Time series (object of class "ts" or "mts") that contains the time series data to be reconciled. They are the raking problems' input data (initial solutions).

...

Arguments passed on to tsraking

metadata_df

(mandatory)

alterability_df

(optional)

Default value is alterability_df = NULL (default alterability coefficients).

alterSeries

(optional)

Default value is alterSeries = 1.0 (nonbinding component series values).

alterTotal1

(optional)

Default value is alterTotal1 = 0.0 (binding 1^st dimension cross-sectional control totals)

alterTotal2

(optional)

Default value is alterTotal2 = 0.0 (binding 2^nd dimension cross-sectional control totals).

alterAnnual

(optional)

Default value is alterAnnual = 0.0 (binding temporal control totals).

tolV,tolP

(optional)

Example: to set a tolerance of 10 units, specify ⁠tolV = 10, tolP = NA⁠; to set a tolerance of 1%, specify ⁠tolV = NA, tolP = 0.01⁠.

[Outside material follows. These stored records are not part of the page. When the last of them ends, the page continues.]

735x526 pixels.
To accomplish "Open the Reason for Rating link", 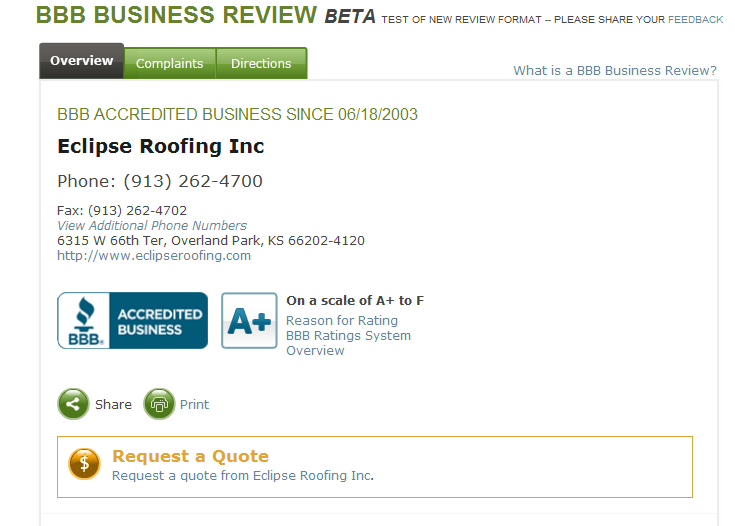I will (x=342, y=321).
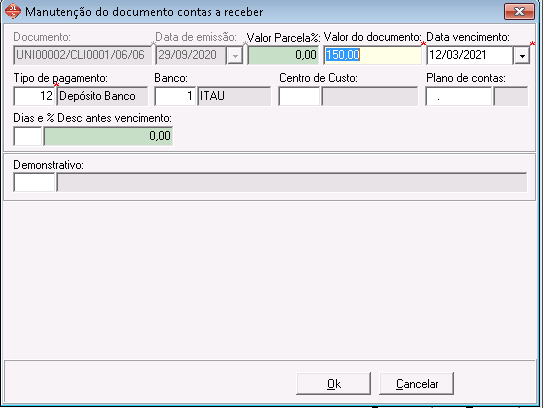This screenshot has width=543, height=408.
Task: Select the Centro de Custo code field
Action: tap(299, 96)
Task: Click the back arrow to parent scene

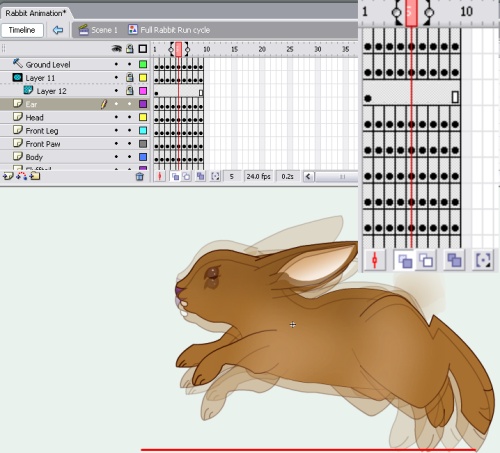Action: point(58,30)
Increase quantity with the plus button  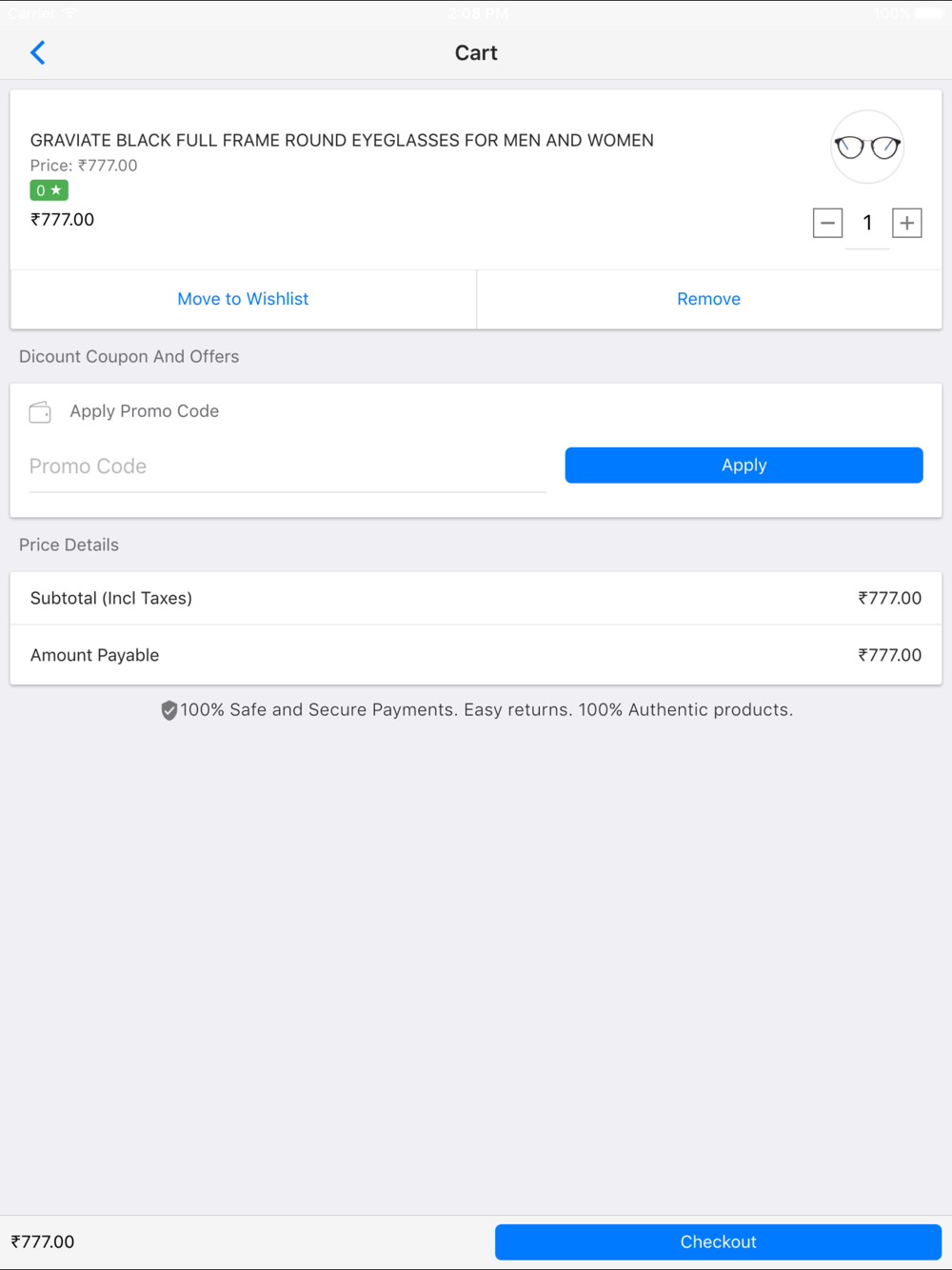click(906, 223)
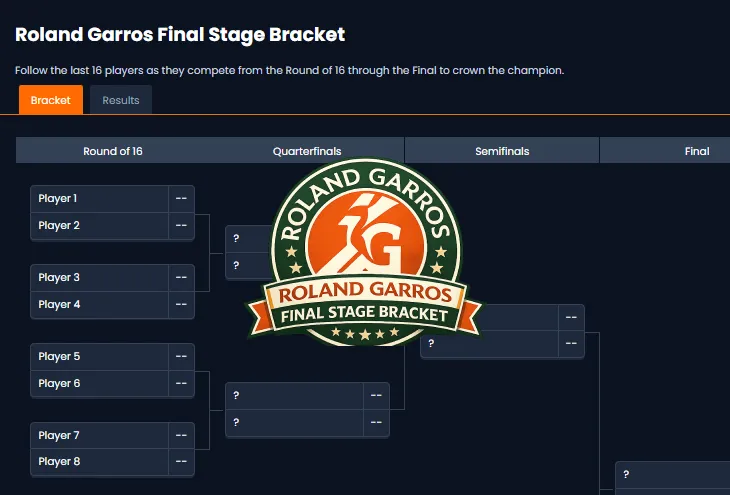Screen dimensions: 730x495
Task: Click the Roland Garros logo badge
Action: [x=365, y=252]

Default values are tolV = 0.001 and tolP = NA.

warnNegResult

(optional)

Default value is warnNegResult = TRUE.

tolN

(optional)

Negative real number specifying the threshold for the identification of negative values. A value is considered negative when it is smaller than this threshold.

Default value is tolN = -0.001.

id

(optional)

Default value is id = NULL.

verbose

(optional)

Default value is verbose = FALSE.

Vmat_option

(optional)

Specification of the option for the variance matrices ( $V_e$ and $V_\epsilon$ ; see section Details):

Value	Description
`1`	Use vectors $x$ and $g$ in the variance matrices.
`2`	Use vectors $\|x\|$ and $\|g\|$ in the variance matrices.

See Ferland (2016) and subsection Arguments Vmat_option and warnNegInput in section Details for more information.

Default value is Vmat_option = 1.

warnNegInput

(optional)

Default value is warnNegInput = TRUE.

quiet

(optional)

Default value is quiet = FALSE.

temporal_grp_periodicity

(optional)

Default value is temporal_grp_periodicity = 1 (period-by-period processing without temporal total preservation).

temporal_grp_start

(optional)

Default value is temporal_grp_start = 1.

Details

This function solves one raking problem with tsraking() per processing group (see section Processing groups for details). The mathematical expression of these raking problem can be found in the Details section of the tsraking() documentation.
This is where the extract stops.